Copy out everything in the listing from the line containing "Task: Select Quit" down to the line containing "[x=1182, y=92]", keeping both of those lines and changing nothing.
+++++
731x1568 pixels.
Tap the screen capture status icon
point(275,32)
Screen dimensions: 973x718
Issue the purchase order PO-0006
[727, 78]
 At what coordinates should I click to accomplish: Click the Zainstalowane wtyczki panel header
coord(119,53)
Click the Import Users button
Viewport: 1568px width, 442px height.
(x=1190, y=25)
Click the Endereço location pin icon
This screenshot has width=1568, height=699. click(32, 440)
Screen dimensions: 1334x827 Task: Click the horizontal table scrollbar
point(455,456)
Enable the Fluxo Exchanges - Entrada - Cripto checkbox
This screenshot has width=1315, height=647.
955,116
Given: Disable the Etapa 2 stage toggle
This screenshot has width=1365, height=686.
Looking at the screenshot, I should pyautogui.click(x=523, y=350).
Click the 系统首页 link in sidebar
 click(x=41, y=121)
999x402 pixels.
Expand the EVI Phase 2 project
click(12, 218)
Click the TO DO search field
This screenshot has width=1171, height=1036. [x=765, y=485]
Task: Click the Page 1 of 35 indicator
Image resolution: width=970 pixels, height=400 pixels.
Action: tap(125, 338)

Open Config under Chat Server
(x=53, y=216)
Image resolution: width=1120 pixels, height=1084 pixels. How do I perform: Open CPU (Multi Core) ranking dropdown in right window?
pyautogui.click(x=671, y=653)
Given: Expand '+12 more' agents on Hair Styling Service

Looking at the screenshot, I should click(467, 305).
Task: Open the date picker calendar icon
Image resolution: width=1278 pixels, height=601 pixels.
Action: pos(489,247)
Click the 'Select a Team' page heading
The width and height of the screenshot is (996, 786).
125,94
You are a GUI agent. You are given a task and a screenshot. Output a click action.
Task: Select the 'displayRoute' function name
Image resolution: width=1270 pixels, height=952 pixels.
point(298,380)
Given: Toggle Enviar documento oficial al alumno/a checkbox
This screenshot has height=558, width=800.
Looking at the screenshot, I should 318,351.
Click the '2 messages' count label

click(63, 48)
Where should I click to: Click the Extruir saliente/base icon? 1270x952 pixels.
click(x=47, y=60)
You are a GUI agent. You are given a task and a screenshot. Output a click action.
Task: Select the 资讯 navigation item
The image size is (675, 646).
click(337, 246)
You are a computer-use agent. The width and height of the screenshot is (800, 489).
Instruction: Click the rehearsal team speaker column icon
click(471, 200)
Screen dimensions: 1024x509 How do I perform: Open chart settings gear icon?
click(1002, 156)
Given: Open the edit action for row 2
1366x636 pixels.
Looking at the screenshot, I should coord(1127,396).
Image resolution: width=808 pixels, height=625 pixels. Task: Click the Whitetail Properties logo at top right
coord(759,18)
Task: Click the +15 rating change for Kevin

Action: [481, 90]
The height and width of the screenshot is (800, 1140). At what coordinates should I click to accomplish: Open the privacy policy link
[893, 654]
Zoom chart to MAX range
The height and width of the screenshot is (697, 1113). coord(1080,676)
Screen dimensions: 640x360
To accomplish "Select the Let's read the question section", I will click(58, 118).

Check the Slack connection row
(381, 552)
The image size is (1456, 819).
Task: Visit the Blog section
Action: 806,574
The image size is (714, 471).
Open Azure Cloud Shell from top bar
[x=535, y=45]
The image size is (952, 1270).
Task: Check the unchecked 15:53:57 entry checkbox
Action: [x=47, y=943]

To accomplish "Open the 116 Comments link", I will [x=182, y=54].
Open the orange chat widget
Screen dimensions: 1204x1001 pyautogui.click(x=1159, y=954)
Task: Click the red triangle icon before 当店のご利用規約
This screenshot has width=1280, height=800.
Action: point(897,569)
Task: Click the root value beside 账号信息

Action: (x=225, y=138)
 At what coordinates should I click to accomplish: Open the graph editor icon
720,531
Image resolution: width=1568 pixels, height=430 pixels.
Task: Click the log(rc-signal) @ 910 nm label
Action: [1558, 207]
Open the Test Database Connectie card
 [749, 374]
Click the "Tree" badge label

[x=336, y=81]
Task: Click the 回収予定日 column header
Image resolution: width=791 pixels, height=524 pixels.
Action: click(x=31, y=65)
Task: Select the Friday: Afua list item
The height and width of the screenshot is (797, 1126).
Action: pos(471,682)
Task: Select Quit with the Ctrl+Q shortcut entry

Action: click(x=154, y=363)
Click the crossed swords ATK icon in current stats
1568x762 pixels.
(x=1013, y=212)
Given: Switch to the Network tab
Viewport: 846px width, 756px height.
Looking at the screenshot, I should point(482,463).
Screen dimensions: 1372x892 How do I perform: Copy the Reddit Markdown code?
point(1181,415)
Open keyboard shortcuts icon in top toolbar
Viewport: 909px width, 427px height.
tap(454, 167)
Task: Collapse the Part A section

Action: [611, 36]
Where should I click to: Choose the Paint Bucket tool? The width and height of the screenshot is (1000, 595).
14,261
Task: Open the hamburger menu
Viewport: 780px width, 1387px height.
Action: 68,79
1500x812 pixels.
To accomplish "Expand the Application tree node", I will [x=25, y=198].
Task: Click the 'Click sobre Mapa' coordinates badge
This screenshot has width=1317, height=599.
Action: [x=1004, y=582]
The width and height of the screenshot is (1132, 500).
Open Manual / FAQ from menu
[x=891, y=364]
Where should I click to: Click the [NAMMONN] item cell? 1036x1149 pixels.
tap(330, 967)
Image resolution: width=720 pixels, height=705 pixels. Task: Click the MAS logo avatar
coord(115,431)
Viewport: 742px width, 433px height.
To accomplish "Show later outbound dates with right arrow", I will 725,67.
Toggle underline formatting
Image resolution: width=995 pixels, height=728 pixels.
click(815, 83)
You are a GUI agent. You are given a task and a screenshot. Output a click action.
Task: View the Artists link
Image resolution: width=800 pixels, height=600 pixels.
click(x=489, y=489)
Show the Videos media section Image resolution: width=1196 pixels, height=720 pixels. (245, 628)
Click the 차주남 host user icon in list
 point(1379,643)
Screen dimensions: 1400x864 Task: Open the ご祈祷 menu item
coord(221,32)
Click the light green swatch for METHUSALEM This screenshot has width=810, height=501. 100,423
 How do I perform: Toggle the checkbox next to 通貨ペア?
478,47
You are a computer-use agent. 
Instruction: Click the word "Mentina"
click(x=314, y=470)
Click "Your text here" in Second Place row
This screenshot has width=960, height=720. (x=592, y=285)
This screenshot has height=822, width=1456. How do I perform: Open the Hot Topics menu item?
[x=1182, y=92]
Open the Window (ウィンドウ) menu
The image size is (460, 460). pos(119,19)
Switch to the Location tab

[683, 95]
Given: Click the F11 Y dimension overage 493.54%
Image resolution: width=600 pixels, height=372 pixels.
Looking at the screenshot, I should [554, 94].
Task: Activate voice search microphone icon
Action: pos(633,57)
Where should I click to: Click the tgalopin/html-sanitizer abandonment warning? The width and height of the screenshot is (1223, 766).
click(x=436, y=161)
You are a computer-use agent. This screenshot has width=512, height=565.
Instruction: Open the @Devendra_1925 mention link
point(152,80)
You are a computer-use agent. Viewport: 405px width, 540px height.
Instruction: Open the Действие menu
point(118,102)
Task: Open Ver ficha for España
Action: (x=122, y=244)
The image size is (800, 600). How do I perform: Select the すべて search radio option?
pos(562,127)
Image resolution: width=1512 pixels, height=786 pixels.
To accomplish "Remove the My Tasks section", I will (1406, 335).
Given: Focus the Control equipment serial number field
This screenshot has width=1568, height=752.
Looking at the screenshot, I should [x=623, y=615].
+++++
▶ [Solution to this task]:
Task: Select Quit with the Ctrl+Q shortcut entry

Action: click(x=154, y=363)
Click the crossed swords ATK icon in current stats
1568x762 pixels.
(x=1013, y=212)
Given: Switch to the Network tab
Viewport: 846px width, 756px height.
Looking at the screenshot, I should point(482,463).
Screen dimensions: 1372x892 How do I perform: Copy the Reddit Markdown code?
point(1181,415)
Open keyboard shortcuts icon in top toolbar
Viewport: 909px width, 427px height.
tap(454, 167)
Task: Collapse the Part A section

Action: [611, 36]
Where should I click to: Choose the Paint Bucket tool? The width and height of the screenshot is (1000, 595).
14,261
Task: Open the hamburger menu
Viewport: 780px width, 1387px height.
Action: 68,79
1500x812 pixels.
To accomplish "Expand the Application tree node", I will [x=25, y=198].
Task: Click the 'Click sobre Mapa' coordinates badge
This screenshot has width=1317, height=599.
Action: [x=1004, y=582]
The width and height of the screenshot is (1132, 500).
Open Manual / FAQ from menu
[x=891, y=364]
Where should I click to: Click the [NAMMONN] item cell? 1036x1149 pixels.
tap(330, 967)
Image resolution: width=720 pixels, height=705 pixels. Task: Click the MAS logo avatar
coord(115,431)
Viewport: 742px width, 433px height.
To accomplish "Show later outbound dates with right arrow", I will 725,67.
Toggle underline formatting
Image resolution: width=995 pixels, height=728 pixels.
click(815, 83)
You are a GUI agent. You are given a task and a screenshot. Output a click action.
Task: View the Artists link
Image resolution: width=800 pixels, height=600 pixels.
click(x=489, y=489)
Show the Videos media section Image resolution: width=1196 pixels, height=720 pixels. (245, 628)
Click the 차주남 host user icon in list
 point(1379,643)
Screen dimensions: 1400x864 Task: Open the ご祈祷 menu item
coord(221,32)
Click the light green swatch for METHUSALEM This screenshot has width=810, height=501. 100,423
 How do I perform: Toggle the checkbox next to 通貨ペア?
478,47
You are a computer-use agent. 
Instruction: Click the word "Mentina"
click(x=314, y=470)
Click "Your text here" in Second Place row
This screenshot has width=960, height=720. (x=592, y=285)
This screenshot has height=822, width=1456. How do I perform: Open the Hot Topics menu item?
[x=1182, y=92]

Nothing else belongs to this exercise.